Reddit, the popular online message board, faced a huge protest from the site’s moderators after Victoria Taylor, company’s director of Talent, was sacked.
Taylor was also facilitator of Reddit’s famous Ask Me Anything (AMA) features, which has seen participation from many well-known personalities like Microsoft founder and chairman Bill Gates, US President Barack Obama to name a few.
Her sacking resulted in ‘moderators’ of sub-reddits (topics like technology, art, etc and are controlled by moderators who are self-appointed) holding the site hostage with shutdowns. The protest meant that many of these sub-reddits went private and thus other users were locked out. According to The Verge, some of the sub-reddits that went private were: r/videos, r/gaming, r/AskReddit, r/science, r/history, and r/movies.

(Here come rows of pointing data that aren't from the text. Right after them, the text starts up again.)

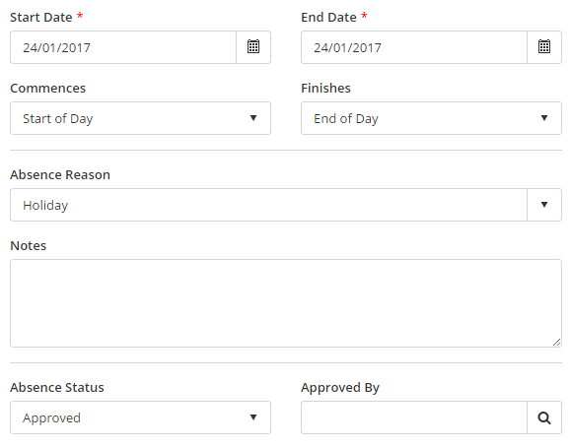This screenshot has width=570, height=448.
Task: Click the 'Approved By' label text
Action: 340,388
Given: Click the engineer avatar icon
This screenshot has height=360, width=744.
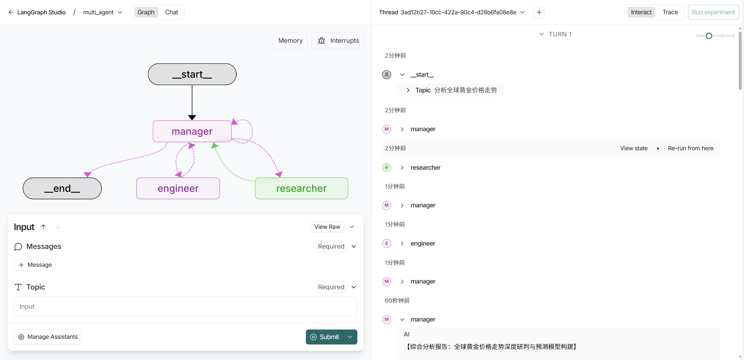Looking at the screenshot, I should click(x=386, y=243).
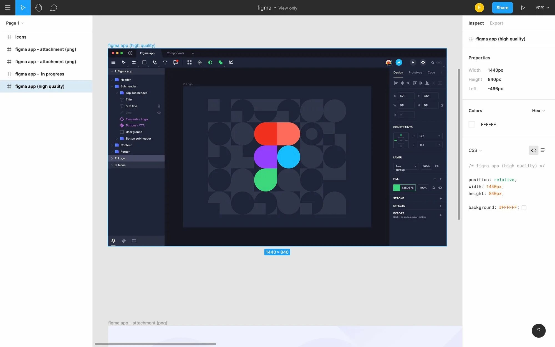Select the Move tool arrow

pos(23,7)
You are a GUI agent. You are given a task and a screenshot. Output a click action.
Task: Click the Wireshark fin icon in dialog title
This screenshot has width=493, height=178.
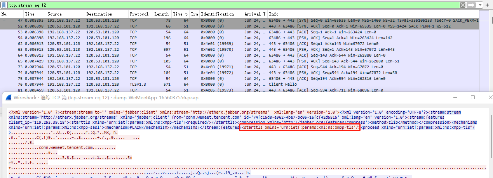pyautogui.click(x=8, y=97)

The crisis on Reddit, which is one the world’s most popular social media sites, meant that interim CEO Ellen Pao had to step in and apologise over the firing. Pao was quote by the BBC as saying, “Our community is what makes Reddit, Reddit and we let you down yesterday. I want to apologise for how we handled the transition yesterday. We should have informed the moderators earlier and provided more detail on the transition plan.”

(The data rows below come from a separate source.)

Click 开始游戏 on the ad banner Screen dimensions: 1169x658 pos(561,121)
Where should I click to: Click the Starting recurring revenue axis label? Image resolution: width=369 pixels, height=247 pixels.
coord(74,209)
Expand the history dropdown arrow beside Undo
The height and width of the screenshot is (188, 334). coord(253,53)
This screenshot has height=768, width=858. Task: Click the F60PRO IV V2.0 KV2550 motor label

The issue it seems was not just about Taylor’s firing. As The Verge notes, one reddit moderator Gilgamesh wrote, “As much as Victoria is loved, this reaction is not all a result of her departure: there is a feeling among many of the moderators of reddit that the admins do not respect the work that is put in by the thousands of unpaid volunteers who maintain the communities of the 9,656 active subreddits…”

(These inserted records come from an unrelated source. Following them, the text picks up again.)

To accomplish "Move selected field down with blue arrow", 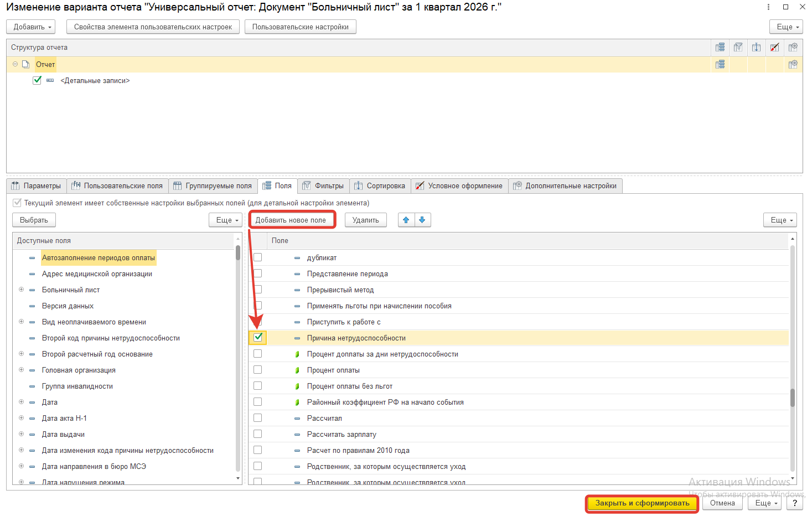I will coord(422,220).
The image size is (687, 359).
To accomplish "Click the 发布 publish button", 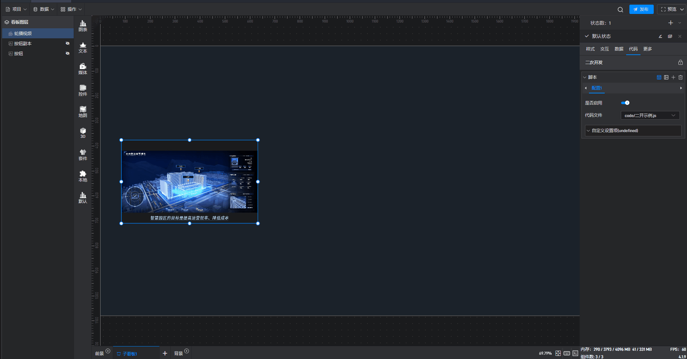I will click(x=641, y=9).
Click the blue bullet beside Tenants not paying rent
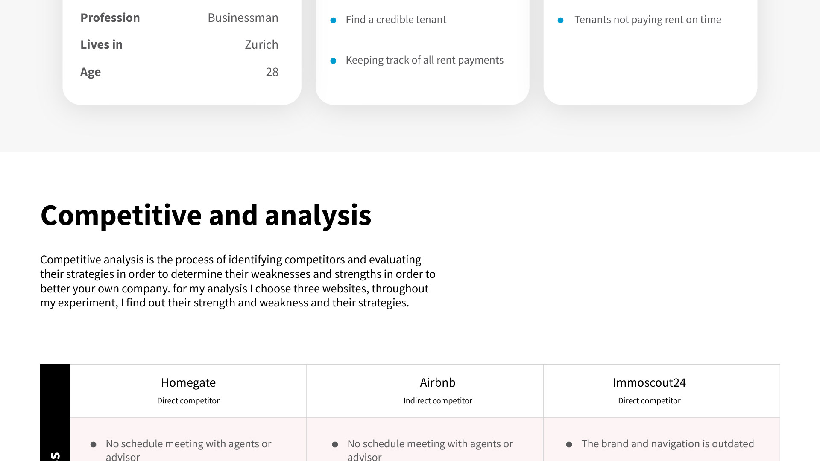Image resolution: width=820 pixels, height=461 pixels. click(x=560, y=20)
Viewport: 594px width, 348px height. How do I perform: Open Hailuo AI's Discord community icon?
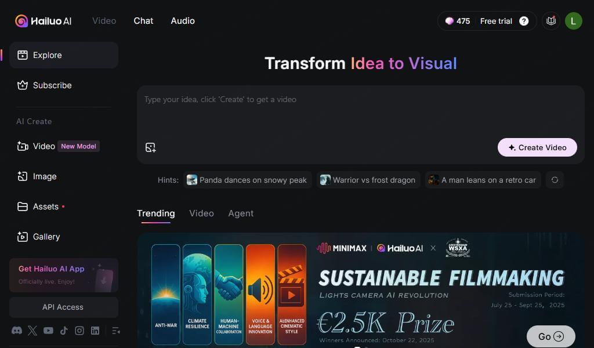17,331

Later Reddit founder Alexis Ohanian also apologised to the Reddit community after failing to placate them that Taylor’s firing would have no impact AMAs on the site. He wrote on the site, “First, I’m sorry for how we handled communicating change to the AMA team this morning. I take responsibility for that. We should have made a post to r/DefaultMods announcing the transition and contacted the affected mods teams right after it happened and clearly articulated how there would not be a disruption with scheduled AMAs and those communications would now happen via AMA@reddit.com as we find a full-time replacement.”
Ohanian added that the community’s message “received loud and clear.” and that “the communication between Reddit and the moderators needs to improve dramatically.”
The Reddit founder also wrote, “We will work closely with you all going forward to ensure events like today don’t happen again. At this point, however, the blackout has served its purpose, and now it’s time to get Reddit functioning again.”
Ellen Pao also wrote on Reddit, “The bigger problem is that we haven’t helped our moderators with better support after many years of promising to do so. We do value moderators; they allow reddit to function and they allow each subreddit to be unique and to appeal to different communities.”
She added that the company was building “better tools for moderators and for admins to help keep subreddits and reddit awesome…We are going to figure this out and fix it.”
It appears that almost all the sub-reddits are now back online and the message of the protestors appears to have been heard by Reddit’s Admins.